## Required action:
Beginning with the first line of the data below, reproduce every line unchanged, ending with the line that holds "This screenshot has width=640, height=960.".

## Given entries:

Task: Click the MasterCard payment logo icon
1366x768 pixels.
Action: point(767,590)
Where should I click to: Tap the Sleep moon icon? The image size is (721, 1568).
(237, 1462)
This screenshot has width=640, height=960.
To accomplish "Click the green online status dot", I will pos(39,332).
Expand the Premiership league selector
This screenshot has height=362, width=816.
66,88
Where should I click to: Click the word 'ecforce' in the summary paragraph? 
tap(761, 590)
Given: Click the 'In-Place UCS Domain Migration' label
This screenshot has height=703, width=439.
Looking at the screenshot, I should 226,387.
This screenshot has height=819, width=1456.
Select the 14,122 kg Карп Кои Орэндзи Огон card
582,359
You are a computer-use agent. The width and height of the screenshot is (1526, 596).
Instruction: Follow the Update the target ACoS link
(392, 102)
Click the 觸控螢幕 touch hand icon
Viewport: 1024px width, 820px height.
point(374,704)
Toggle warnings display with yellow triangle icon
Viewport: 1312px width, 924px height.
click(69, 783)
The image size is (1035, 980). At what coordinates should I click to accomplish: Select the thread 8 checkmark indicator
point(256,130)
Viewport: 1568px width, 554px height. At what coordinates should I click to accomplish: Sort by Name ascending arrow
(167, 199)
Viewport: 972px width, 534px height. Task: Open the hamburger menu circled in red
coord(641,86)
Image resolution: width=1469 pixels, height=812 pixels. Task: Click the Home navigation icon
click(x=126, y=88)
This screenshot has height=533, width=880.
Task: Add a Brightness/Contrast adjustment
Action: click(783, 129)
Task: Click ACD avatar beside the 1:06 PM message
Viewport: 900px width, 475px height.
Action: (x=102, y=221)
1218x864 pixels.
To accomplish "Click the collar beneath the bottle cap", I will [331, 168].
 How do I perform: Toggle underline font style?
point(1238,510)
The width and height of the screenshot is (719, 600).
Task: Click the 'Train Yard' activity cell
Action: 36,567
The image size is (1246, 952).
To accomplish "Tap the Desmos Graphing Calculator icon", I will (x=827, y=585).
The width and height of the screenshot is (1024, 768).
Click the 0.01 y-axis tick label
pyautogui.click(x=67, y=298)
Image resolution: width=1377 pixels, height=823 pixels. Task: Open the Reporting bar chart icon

## Exercise response:
Task: Click the MasterCard payment logo icon
1366x768 pixels.
Action: point(767,590)
Where should I click to: Tap the Sleep moon icon? The image size is (721, 1568).
(237, 1462)
This screenshot has width=640, height=960.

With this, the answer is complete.